5. Gibt es Tierarten, die Sie gern behandeln und andere weniger?

Nein, nicht wirklich. Jede Tierart ist auf ihre Art einzigartig. Vielleicht kann man es so sagen: Jedes kranke Tier ist im Moment der Behandlung das Wichtigste für mich. Natürlich stellen die sogenannten intelligenten Tierarten, wie die Menschenaffen, einen Tierarzt immer wieder vor Herausforderungen. Hier überlegt man sich ganz genau, ob eine Narkose, die ein hohes Risiko beinhaltet, für die Behandlung notwendig ist oder die Diagnostik auch anders erfolgen kann. Schweinenarkosen, Narkosen bei den Okapis oder Robben sind ebenfalls äußert heikel und müssen gut geplant werden. Hier ist es wichtig, immer im Austausch mit den Fachkollegen zu sein, um die neuesten Erkenntnisse anwenden zu können.

6.  Was sind die Höhepunkte im Rahmen der Arbeit?

Wenn Therapien anschlagen und die erkrankten Tiere gesunden, dann bin ich zufrieden. Da wir in unserem Beruf wenig Routine entwickeln können, finden viele Behandlungen das erst Mal statt mit durchaus ungewissem Ausgang. Wenn sich aber der Erfolg einer Maßnahme einstellt, dann beruhigt es und erfüllt mich mit viel Freude.

 7. Was ist wichtig bei der Arbeit in einem Zoo?

Man muss immer das Zusammenspiel zwischen der Biologie einer Tierart und dem Sozialverhalten im Blick behalten. Nur dann kann eine erfolgreiche Haltung von Tieren stattfinden. Und natürlich muss der Tierschutz die zentrale Rolle beim eigenen Handeln spielen.

 8. Was war der schönste Moment im Zoo der letzten Jahre?

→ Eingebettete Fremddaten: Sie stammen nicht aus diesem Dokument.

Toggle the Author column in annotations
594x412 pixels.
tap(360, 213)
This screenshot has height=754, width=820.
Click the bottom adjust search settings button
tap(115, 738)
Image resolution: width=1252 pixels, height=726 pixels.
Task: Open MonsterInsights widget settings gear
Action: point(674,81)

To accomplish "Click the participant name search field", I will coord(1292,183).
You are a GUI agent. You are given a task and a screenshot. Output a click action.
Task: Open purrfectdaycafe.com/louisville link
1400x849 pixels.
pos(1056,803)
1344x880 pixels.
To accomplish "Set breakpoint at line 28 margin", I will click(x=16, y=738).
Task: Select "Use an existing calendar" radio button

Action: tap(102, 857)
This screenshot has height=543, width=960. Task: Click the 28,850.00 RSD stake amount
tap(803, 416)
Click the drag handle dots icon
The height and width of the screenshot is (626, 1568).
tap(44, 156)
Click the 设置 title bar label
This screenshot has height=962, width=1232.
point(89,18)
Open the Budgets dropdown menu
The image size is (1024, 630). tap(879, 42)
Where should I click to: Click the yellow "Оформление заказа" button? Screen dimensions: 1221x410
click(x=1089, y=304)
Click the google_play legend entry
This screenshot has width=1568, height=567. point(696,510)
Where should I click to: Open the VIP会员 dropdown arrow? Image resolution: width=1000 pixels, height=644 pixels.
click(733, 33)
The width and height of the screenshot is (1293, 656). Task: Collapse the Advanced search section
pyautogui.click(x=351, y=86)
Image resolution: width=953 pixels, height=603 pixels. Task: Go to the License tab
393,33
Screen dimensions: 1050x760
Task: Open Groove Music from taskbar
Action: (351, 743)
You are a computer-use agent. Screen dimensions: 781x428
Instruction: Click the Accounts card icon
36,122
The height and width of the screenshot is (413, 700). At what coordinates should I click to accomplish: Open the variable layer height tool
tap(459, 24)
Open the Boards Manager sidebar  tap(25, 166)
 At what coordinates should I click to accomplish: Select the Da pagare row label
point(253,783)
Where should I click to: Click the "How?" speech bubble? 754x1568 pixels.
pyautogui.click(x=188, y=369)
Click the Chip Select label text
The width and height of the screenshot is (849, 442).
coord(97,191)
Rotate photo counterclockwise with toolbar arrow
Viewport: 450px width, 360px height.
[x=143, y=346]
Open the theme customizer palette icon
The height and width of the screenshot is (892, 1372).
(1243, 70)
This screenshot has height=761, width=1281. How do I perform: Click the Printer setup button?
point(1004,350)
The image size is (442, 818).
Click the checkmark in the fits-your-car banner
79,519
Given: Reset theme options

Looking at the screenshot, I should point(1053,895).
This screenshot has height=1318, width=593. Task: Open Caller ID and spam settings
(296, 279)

Ganz klar die beiden Nashorngeburten aus den Jahren 2011 und 2013. Wir haben viel Zeit investiert, alle möglichen Maßnahmen ergriffen, um die Zucht voranzutreiben, und dann war es endlich so weit. Das sind Momente des Stolzes. Vor allem vor dem Aspekt der rückläufigen Bestandszahlen von Spitzmaulnashörnern in Afrika kann der Erfolg der beiden Nachzuchten nicht hoch genug eingeschätzt werden.

*Zoonosen sind von Tier zu Mensch und von Mensch zu Tier übertragbare Infektionskrankheiten.